Le bureau du Premier ministre de la région kurde en Irak attaqué : les soupçons se portent sur l'Iran
Deux drones iraniens ont attaqué le bureau privé du Premier ministre de la région kurde en Irak. Bien que les services de sécurité du gouvernement régional n'aient pas explicitement nommé les auteurs, le Premier ministre Masrour Barzani a directement mis en cause l'Iran.
Deux drones iraniens ont attaqué le bureau privé du Premier ministre de la région kurde en Irak, Masrour Barzani, dans la zone de Pirmam (province d'Erbil), a annoncé ce lundi matin l'unité antiterroriste de la région. Barzani a explicitement accusé l'Iran d'être responsable de l'attaque, la qualifiant d'« escalade dangereuse et de menace directe pour la sécurité et la stabilité de la région ».
Selon la déclaration de l'unité antiterroriste kurde, l'attaque a eu lieu vers 00h28. Deux drones chargés d'explosifs du modèle « Hadid 110 » ont été lancés depuis la frontière iranienne. Les cibles étaient le bureau privé de Barzani et la maison du chef de l'agence Parastin, l'organe de renseignement et de sécurité de la région. Aucune victime n'a été signalée et les autorités évaluent actuellement l'ampleur des dégâts.
« Mon bureau personnel et la maison du chef de l'agence de sécurité et de renseignement ont été attaqués plus tôt aujourd'hui par des frappes de drones iraniens », a écrit Barzani sur le réseau X après avoir reçu les conclusions de l'enquête préliminaire.
Il a ajouté qu'il « condamne fermement ces attaques imprudentes et inacceptables », soulignant qu'elles « ne nous feront pas cesser d'accomplir nos devoirs et de protéger nos citoyens ».
Cette attaque survient après des mois de frappes de drones et de missiles sur la région kurde dans un contexte de tensions régionales accrues.

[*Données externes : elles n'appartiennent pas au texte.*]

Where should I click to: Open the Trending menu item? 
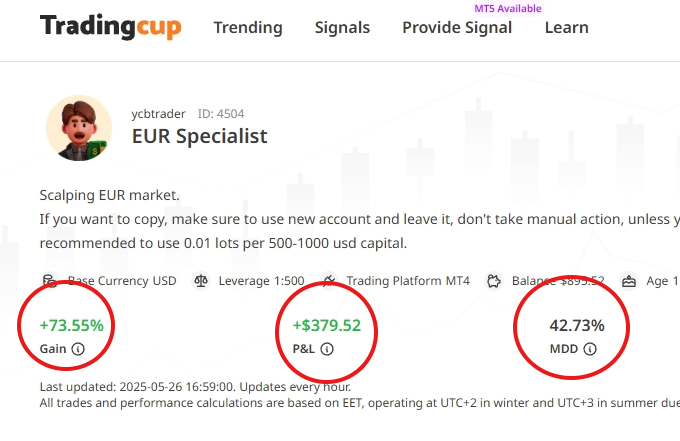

Pas plus tard que la semaine dernière, Barzani a déclaré dans une interview à Al Jazeera que la région avait subi plus d'un millier d'attaques de ce type depuis le début du conflit. Le Premier ministre kurde a affirmé qu'Erbil n'est pas intéressé à être partie prenante dans la guerre et que le territoire kurde n'est pas utilisé pour nuire à l'Iran, qualifiant les accusations iraniennes de simple prétexte à l'agression.
L'événement s'ajoute à une série d'incidents aériens enregistrés à Erbil ces derniers jours. Vendredi matin, les forces de la coalition ont intercepté trois drones explosifs dans le ciel de la ville. Les autorités régionales mettent en garde depuis des mois contre des incursions répétées dans l'espace aérien et demandent le renforcement des capacités de défense, notant que le ciblage d'actifs directement liés au Premier ministre et au chef de l'appareil de renseignement témoigne d'une montée en puissance significative de la menace.